A machine with the stator and mover in the figure reversed can be considered.

In this case, there is no need to supply excitation current to the mover.

〔Effect of the invention〕

Thus, according to the present invention, the following many remarkable effects can be obtained, and an ideal machine as a thin linear pulse motor can be realized.

■ The driving side magnetic pole can be formed with a narrow thin plate permanent magnet that also serves as a bias magnet, so there is no need to cut gears on the moving part. ■ The driving side magnetic path can be formed with a breathwork of a thin ferromagnetic plate, reducing costs.
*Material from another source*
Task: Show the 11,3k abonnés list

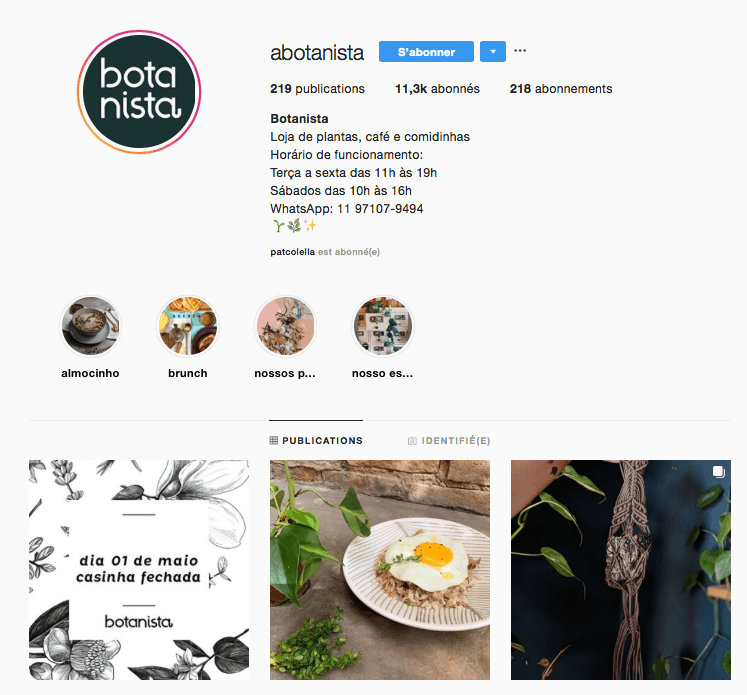Action: click(x=437, y=89)
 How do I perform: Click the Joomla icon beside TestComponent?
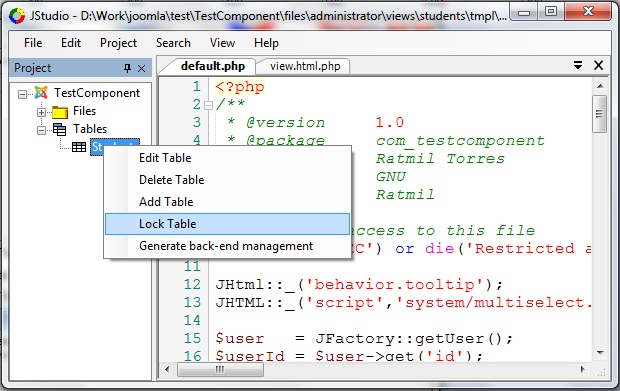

Cheap, ■ The amount of magnetic flux of the magnetic poles of the driving part facing the stator teeth is increased by the bias magnetic flux of the permanent magnet, so the excitation ampere turns are small and efficiency is high. ■ Therefore, the machine size is small. ■ Narrow thin plate permanent magnets are made up of two phases, and by batch magnetization, the phase difference and magnetic pole pitch for the two phases can be accurately formed. It can be done at low cost.

[Brief explanation of the drawing]

Fig. 1 is a perspective view of one embodiment of the present invention, Fig. 2 is a plan view showing the arrangement relationship between teeth and magnetic poles, Fig. 3 is a top view showing another embodiment of the invention, and Fig. 4 is a FIG. 3 is a side view showing the arrangement relationship between the teeth and magnetic poles. 1... Teeth, 2... Guideway, 3... Stator,
4... Permanent magnet piece, 5, 6, 7.8... Pole shoe, 9... Yoke, 10.12... Coil, 11.
... Drive unit, 13... Mover. Applicant's agent Mr. Sato Figure 2

Claims (1)

[Claims] 1. In a linear pulse motor in which a primary magnetic pole whose gears are cut at an equal pitch and a secondary magnetic pole having an excitation coil are opposed to each other with an air gap interposed therebetween, in the central part, etc. A stator is provided with pitch-cut teeth and forms a primary side with flat guide portions on both sides, and a thin permanent magnet piece made of a thin plate is pasted on the surface facing the teeth of the primary side. and two sets of secondary drive units each having a pole shoe formed with a magnetic pole and a pole shoe facing the surface facing the guide part spirally connected by a yoke, and a concentrated winding coil provided on the yoke, and each drive unit. A linear pulse motor comprising: a movable element fixed to each other with a pole pitch shifted by 1/2 a tooth pitch of a fixed part; 2. The linear pulse motor according to claim 1, wherein the magnetic poles of the secondary drive section are arranged in parallel. 3. The linear pulse motor according to claim 1, wherein the magnetic poles of the secondary drive section are arranged in series.